The four students, Scarlett Caudill (sophomore), Bethany Smith (junior), Abraham Heimbach (senior), Aubrey Boland (senior) along with Dr. Salinas departed from rainy Portsmouth at 5:30 a.m. on Dec. 11, 2021 to begin their long day of traveling to Puerto Rico. For some of the students, this was their first time leaving the country, while others were well-traveled, but together, all were eager to learn and experience a new culture. 

Language barriers can prove to be a challenge but the students were ready to face that obstacle and expand their Spanish speaking skills. The US government recognizes both English and Spanish as the official languages of Puerto Rico but Spanish is the most widely spoken. Over 95% of the population speaks Spanish while only roughly 10% speaks English. Spanish is the language most commonly seen and heard in business, education, and daily life. 

Once in San Juan, Puerto Rico, the travelers had a full schedule ahead of them. First, the group attended an art tour where they were able to see prominent Puerto Rican murals. They were also able to attend a famous local artist’s gallery in Loíza, finishing off the day with lunch with a view of the beautiful blue ocean. 

A lot can be learned about a culture through song and dance. To learn about Afro-Puerto Rican culture, the group attended a Bomba lesson in San Juan.

Bomba is a style of dance and music that originated during the days of slavery in Puerto Rico and is an important part of their Afro-Puerto Rican culture. It was a unique experience that was not only fun but also educational. 

A favorite amongst the group was their trip to El Yunque National Rainforest, located about 45 minutes from San Juan.

El Yunque is the only certified tropical rainforest on U.S. Territory, so it was truly a once-in-a-lifetime opportunity to experience it firsthand. During the excursion, they learned about the rainforest ecosystem, climbed one of the tallest waterfalls, swam in the river, and tried some authentic Puerto Rican cuisine. The group agreed that it was truly an unforgettable experience. 

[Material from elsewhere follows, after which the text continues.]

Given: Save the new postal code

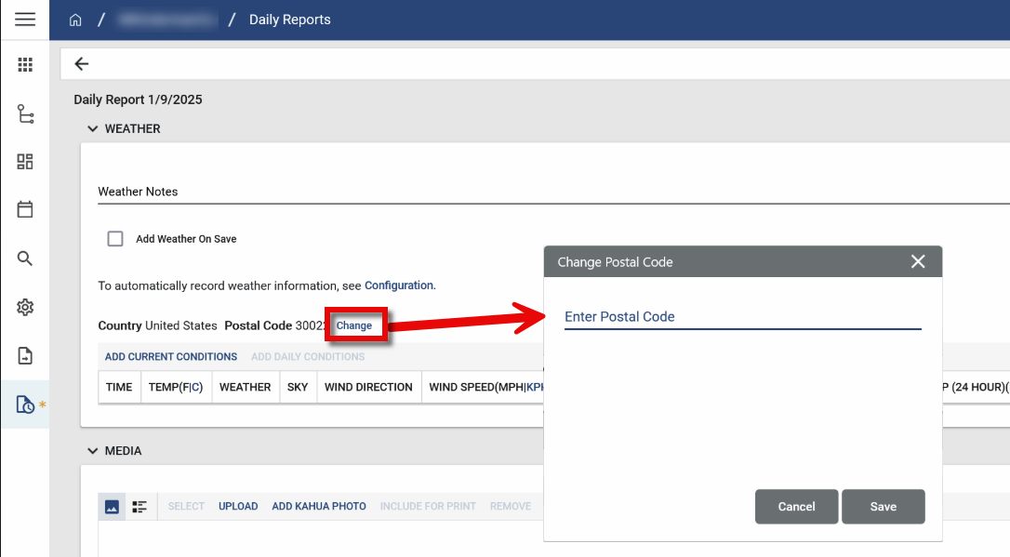Looking at the screenshot, I should [883, 507].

The students and Dr. Salinas also visited Old San Juan where they saw Puerto Rico’s oldest fortress, Castillo San Felipe del Morro, which was built in 1533. The fortress, while a national monument now, stands undefeated as conquistadors defended the waters of San Juan for decades. 

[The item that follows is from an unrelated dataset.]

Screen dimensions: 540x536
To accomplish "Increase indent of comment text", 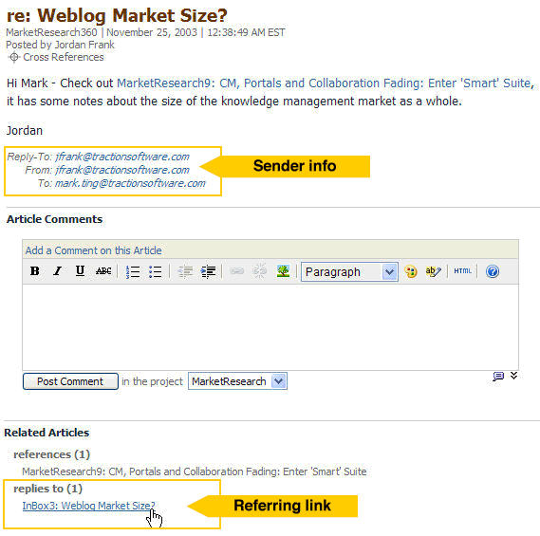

The students described their trip to Puerto Rico as truly enriching and memorable as they made lifelong friendships with each other all while gaining new cultural perspectives.

The students encourage everyone to take the opportunity to travel if one ever presents itself. Traveling outside of your hometown and what is most familiar to you, while scary at times, will lead you to an eye-opening and unforgettable experience.